Alarming New Report Reveals Christianity Under Attack Worldwide

In September 2008, a group of Islamists invaded the home of an Indonesian pastor, dragged him to the street, and demanded he convert to Islam. “When he refused, they cut off his finger,” reports Under Caesar’s Sword, a new study by 17 scholars of Christian persecution in 25 countries. “He still refused, so they chopped off his hand. When he refused again, they cut off his arms, and when he refused again they sawed off his legs, ending by chopping off his head. The pastor’s wife met the same fate.”

It’s not just Islamists or Islam. “Communist regimes like China, Vietnam, Laos, Cuba, and North Korea are a second type. India, Sri Lanka, and Russia exemplify a third type, in which various forms of religious nationalism promote a fusion of state, faith, and national identity to the detriment of Christian minorities. A fourth category comprises regimes that impose a harsh secular ideology, such as the post-Soviet republics of Central Asia.”

Nor is it only governments. “Non-state actors—populations at large and organized groups, including violent religious extremists and terrorist groups—are often responsible for repression, too.”

Why does this report focus on Christians? Because, these scholars conclude, “Christians are the most widely targeted religious community, suffering terrible persecution globally.” Estimates by human rights organizations vary, “but even the most conservative estimates of the Christian proportion of global religious persecution do not fall below 60 percent.” In 2009, the International Society for Human Rights, a secular NGO based in Frankfurt, estimated Christians were the victims of 80 percent of all acts of religious discrimination in the world. The Pew Research Center found that in every year between 2007 and 2014, Christians have been targeted for harassment in more countries than any other religious group.

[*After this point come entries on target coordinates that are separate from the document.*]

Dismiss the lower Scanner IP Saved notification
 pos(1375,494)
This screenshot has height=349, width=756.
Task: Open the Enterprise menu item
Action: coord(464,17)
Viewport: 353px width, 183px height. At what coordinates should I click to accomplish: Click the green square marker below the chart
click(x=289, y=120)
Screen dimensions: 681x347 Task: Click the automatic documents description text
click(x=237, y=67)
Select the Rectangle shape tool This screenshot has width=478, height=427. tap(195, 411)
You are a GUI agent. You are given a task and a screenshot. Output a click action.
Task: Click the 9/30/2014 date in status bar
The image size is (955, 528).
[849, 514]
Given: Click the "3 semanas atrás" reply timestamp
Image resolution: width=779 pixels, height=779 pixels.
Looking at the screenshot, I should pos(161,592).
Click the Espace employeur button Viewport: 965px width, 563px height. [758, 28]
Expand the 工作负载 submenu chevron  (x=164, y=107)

Why are Christians the primary object of persecution worldwide? Very few Christian majority nations persecute their religious minorities. But there are exceptions, these scholars point out, such as in Russia where Vladimir Putin is encouraging a nationalist-Orthodox fusion of identity and exposing minority Christian sects to “strong discrimination.” Then there is Communist Cuba, where the majority of the population still identify as Catholics and are nonetheless persecuted by their own government.

And yet despite the gruesome stories of persecution — and the occasional acts of heroic martyrdom — the press remains remarkably uninterested.

“Perhaps the most troubling aspect of this persecution is the lack of press coverage it receives,” the study notes.  Georgetown’s Religious Freedom Project analyzed 323 major reports published by Human Rights Watch, from 2008 to mid-2011. Only 2.5 percent of its reports were concerned with religious persecution of any kind, and less than half of these tiny number reported on Christian persecution.

What about the liberal democracies of the West? The scholars acknowledge — and it is important emphasize this –that Christians here do not face persecution. Reading about what is happening to Christians in much of the rest of the world reminds me: we American Christians are wusses.

But the report notes Christians and other traditional faith communities do face a growing, troubling hostility among the powerful.

“The Pew Research Center reports that between 2007 and 2013, governmental restrictions on religion increased in 37 out of 43 European countries, as well as in Canada and the United States, while social hostilities increased in 38 out of 43 countries.” They point out: “Such restrictions are motivated by a secular ideology and involve imposition of serious material costs on Christian believers due to their commitment to traditional Christian teachings.”

In many Islamic nations, in Communist China, and in Putin’s Russia, it is not clear what we can do to protect the persecuted Christians. But the first step is noticing them, remembering them, and paying attention.